DATASET ENTRIES
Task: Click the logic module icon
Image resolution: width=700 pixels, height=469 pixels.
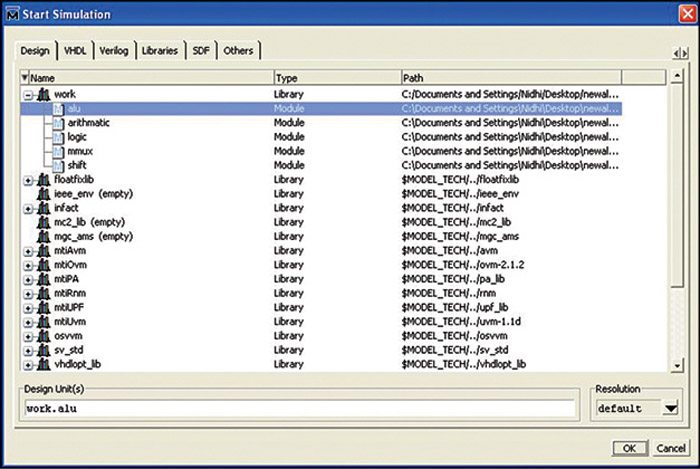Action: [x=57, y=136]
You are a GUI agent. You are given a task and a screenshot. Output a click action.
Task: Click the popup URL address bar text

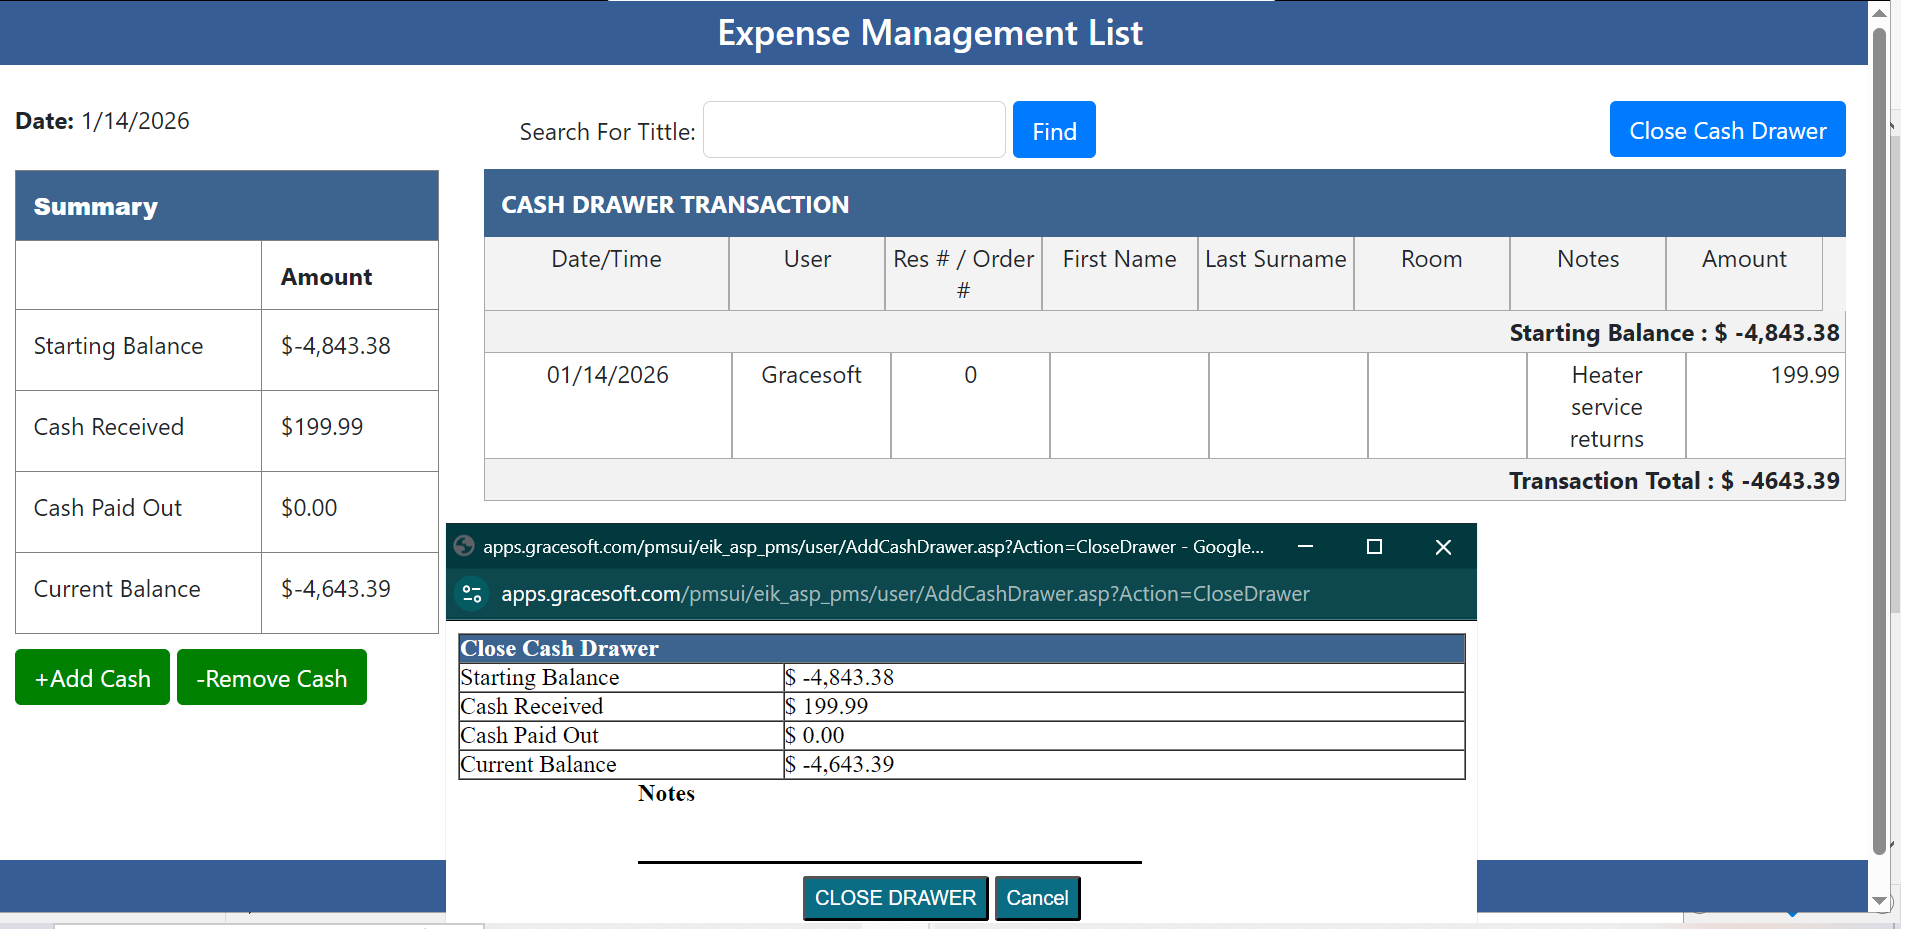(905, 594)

* * *

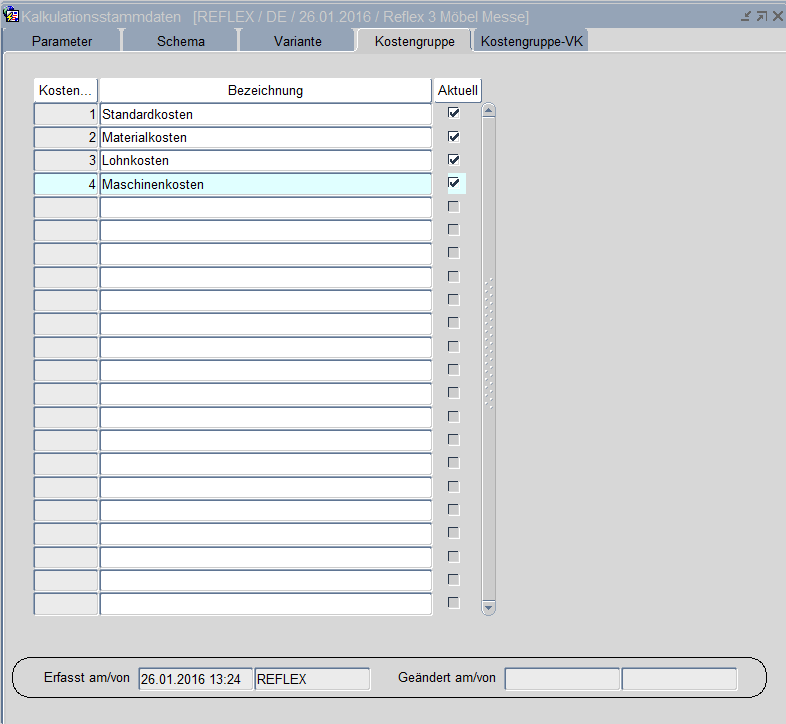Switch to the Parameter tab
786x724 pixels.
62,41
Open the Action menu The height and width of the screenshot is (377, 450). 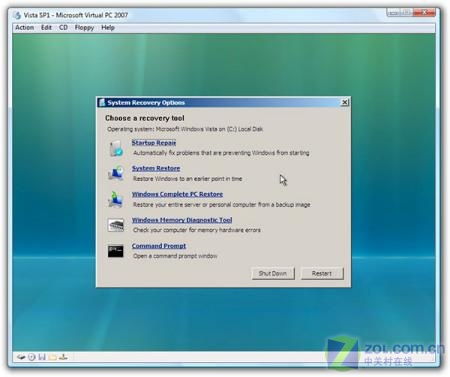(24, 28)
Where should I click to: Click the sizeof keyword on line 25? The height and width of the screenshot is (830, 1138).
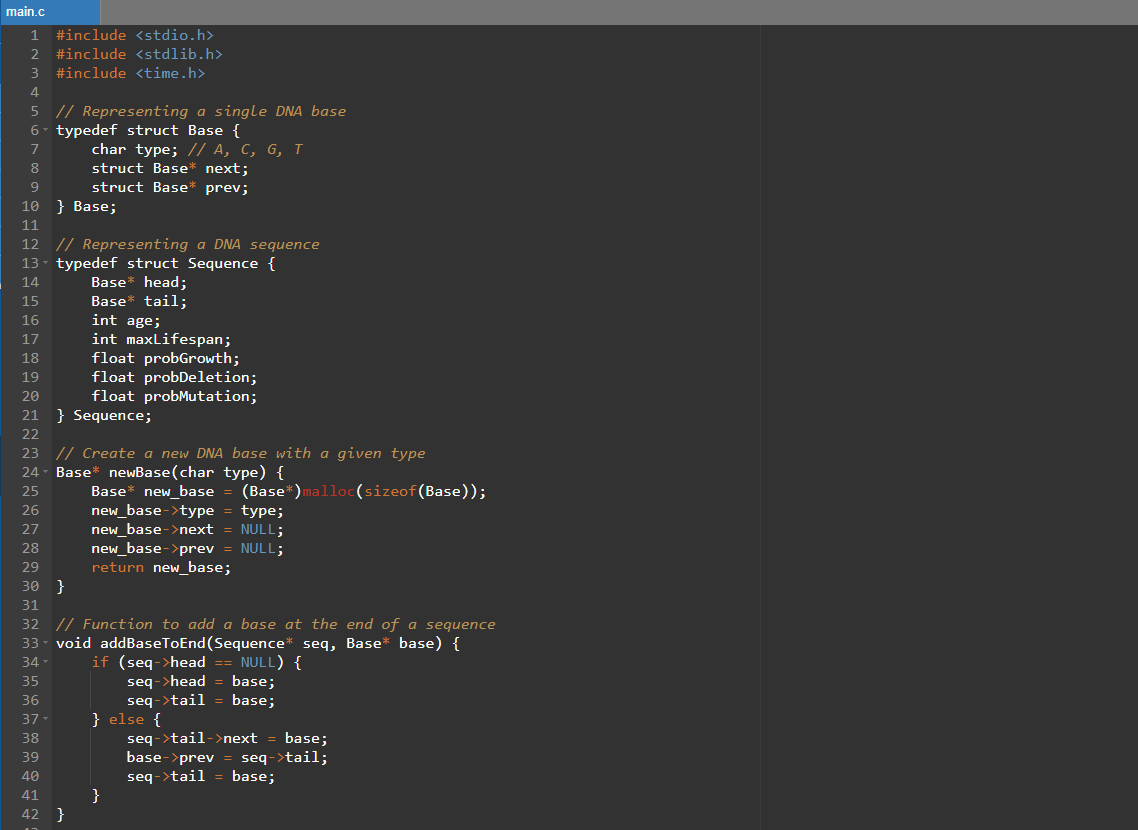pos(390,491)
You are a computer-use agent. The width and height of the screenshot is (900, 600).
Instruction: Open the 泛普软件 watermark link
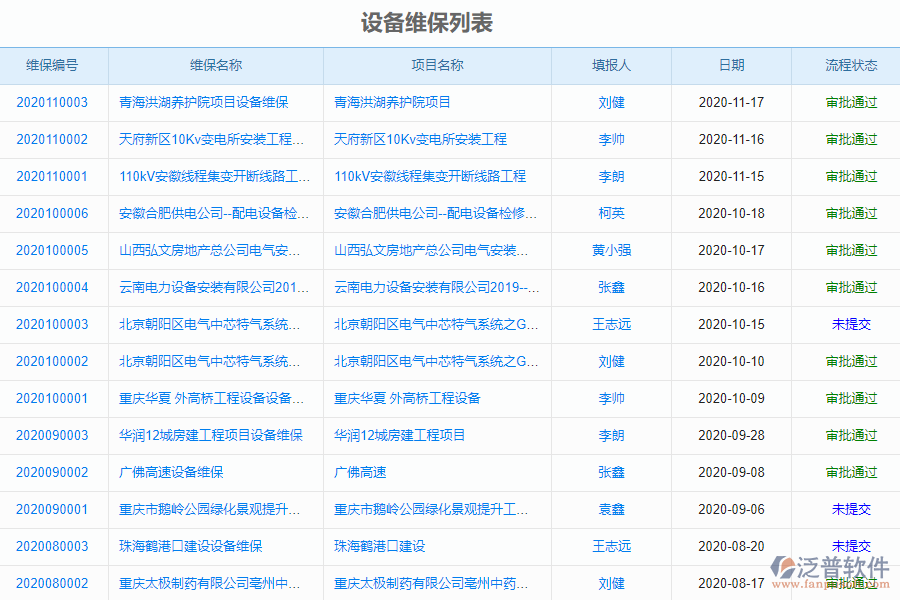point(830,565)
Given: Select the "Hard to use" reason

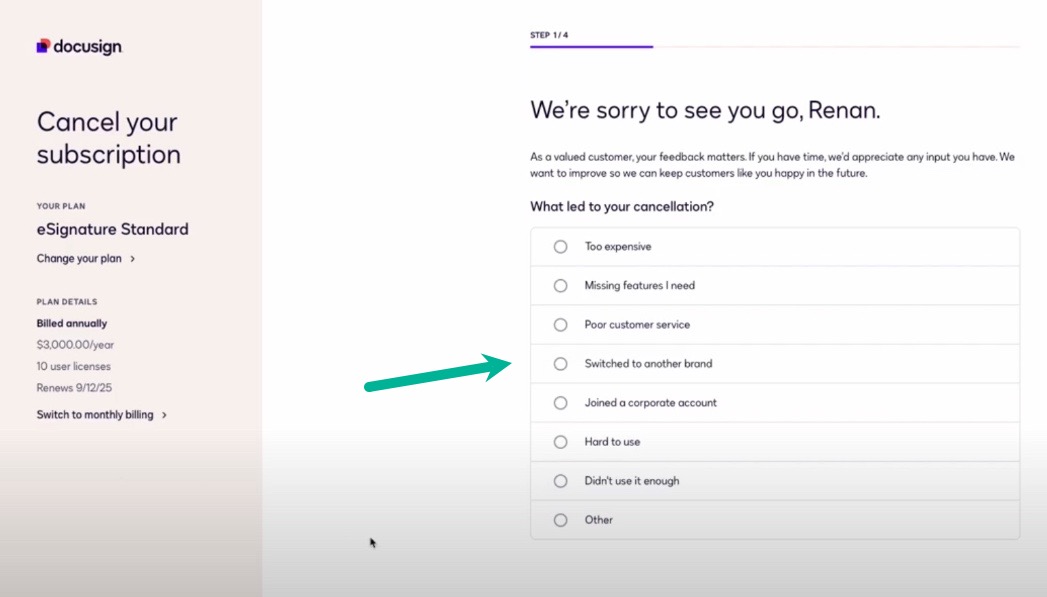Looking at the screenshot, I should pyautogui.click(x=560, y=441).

EXERCISE REQUIREMENTS
Gather from the data above every line with the string "agent".

ANSWER TO THIS PROBLEM
You are a GUI agent. You are given a task and a screenshot. Output a click action.
You are a computer-use agent. The width and height of the screenshot is (900, 600).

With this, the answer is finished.